# DIRECTIONS FOR THIS TASK
Please copy the whole blog excerpt below word for word.

Looks a bit Victorian, does it not? It's actually part of a collection of photos taken in the early 1930s. You can find the whole collection here. The images are wonderfully evocative and give you some idea of the milieu in which many British ghost story writers of the early 20th century lived. There's also a list of place names, some of which are very evocative. There is, for instance, Black Raven Alley.


And here is the Sanctuary, All Hallows, Lombard Street.


Sunday, 6 January 2013

Reminder of available issues

Just to point out to anyone new to these parts that copies of Supernatural Tales can be ordered via the link to the right. The most recent half dozen issues are print-on-demand magazines and therefore can never go 'out of print'. Why not buy a sample issue and see if you like it? You'll never know if you don't give it a try.

Saturday, 5 January 2013

Bad Movies, Science Fiction, and Supernatural Horror

I've been under the weather lately, and one thing I do when I'm not feeling well is watch undemanding (i.e. rather stupid) old films. Thus it came to pass that I saw Roger Corman's Wasp Woman for the first time, and saw the creaky AIP effort War-Gods of the Deep for the second time since it was on telly in about 1980. Both films are couched firmly in the Gothic tradition, though they take totally different approaches.

Stored items
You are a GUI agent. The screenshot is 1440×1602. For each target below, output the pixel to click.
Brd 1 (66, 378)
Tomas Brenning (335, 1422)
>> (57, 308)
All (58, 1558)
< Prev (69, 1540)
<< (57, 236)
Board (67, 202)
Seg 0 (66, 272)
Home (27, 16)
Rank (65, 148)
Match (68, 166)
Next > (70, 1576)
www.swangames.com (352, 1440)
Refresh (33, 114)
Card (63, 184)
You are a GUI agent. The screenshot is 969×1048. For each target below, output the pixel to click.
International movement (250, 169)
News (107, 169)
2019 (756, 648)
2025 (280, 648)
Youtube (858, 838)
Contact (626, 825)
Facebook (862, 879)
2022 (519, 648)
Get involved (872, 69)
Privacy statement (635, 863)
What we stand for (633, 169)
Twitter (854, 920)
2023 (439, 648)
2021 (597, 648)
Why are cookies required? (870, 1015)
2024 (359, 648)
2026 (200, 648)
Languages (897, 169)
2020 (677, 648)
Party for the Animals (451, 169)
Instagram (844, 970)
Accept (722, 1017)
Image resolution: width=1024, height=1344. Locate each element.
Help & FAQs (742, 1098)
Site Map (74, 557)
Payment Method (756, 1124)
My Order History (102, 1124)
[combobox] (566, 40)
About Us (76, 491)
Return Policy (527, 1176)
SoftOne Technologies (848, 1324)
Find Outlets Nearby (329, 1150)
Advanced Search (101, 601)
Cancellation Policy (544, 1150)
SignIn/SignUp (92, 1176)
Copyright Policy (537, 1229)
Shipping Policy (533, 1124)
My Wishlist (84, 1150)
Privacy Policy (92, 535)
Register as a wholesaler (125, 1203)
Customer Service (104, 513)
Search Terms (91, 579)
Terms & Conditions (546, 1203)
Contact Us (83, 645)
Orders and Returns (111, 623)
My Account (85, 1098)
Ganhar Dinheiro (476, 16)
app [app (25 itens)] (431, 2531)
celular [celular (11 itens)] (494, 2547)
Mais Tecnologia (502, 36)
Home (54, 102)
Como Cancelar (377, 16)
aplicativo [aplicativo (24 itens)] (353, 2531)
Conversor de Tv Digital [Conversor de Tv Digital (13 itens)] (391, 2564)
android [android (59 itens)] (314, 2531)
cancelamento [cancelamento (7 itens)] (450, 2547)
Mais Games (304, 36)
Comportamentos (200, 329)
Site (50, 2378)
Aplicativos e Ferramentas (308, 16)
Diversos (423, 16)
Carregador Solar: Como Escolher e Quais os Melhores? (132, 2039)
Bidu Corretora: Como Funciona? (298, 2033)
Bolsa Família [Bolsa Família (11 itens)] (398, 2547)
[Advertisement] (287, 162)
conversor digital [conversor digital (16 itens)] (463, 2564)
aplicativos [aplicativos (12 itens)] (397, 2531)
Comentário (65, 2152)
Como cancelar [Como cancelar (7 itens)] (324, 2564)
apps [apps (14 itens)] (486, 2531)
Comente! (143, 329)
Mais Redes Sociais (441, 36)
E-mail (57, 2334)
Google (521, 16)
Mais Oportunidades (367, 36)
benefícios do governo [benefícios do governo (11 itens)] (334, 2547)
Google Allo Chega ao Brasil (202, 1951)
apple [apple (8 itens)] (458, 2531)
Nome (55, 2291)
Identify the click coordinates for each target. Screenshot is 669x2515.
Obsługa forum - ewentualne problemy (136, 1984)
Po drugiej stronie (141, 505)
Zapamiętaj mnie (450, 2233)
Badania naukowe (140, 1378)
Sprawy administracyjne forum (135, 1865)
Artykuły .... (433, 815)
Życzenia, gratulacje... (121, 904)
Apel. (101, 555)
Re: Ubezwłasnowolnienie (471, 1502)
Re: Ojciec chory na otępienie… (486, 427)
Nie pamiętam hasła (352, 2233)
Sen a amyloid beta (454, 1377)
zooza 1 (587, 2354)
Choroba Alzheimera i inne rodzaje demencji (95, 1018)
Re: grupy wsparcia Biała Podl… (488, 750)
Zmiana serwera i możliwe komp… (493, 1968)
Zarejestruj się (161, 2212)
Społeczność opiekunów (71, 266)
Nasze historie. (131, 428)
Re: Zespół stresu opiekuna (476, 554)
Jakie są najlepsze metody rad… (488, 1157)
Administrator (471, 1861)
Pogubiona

# RESPONSE TO THIS EXERCISE
Looks a bit Victorian, does it not? It's actually part of a collection of photos taken in the early 1930s. You can find the whole collection here. The images are wonderfully evocative and give you some idea of the milieu in which many British ghost story writers of the early 20th century lived. There's also a list of place names, some of which are very evocative. There is, for instance, Black Raven Alley.


And here is the Sanctuary, All Hallows, Lombard Street.


Sunday, 6 January 2013

Reminder of available issues

Just to point out to anyone new to these parts that copies of Supernatural Tales can be ordered via the link to the right. The most recent half dozen issues are print-on-demand magazines and therefore can never go 'out of print'. Why not buy a sample issue and see if you like it? You'll never know if you don't give it a try.

Saturday, 5 January 2013

Bad Movies, Science Fiction, and Supernatural Horror

I've been under the weather lately, and one thing I do when I'm not feeling well is watch undemanding (i.e. rather stupid) old films. Thus it came to pass that I saw Roger Corman's Wasp Woman for the first time, and saw the creaky AIP effort War-Gods of the Deep for the second time since it was on telly in about 1980. Both films are couched firmly in the Gothic tradition, though they take totally different approaches.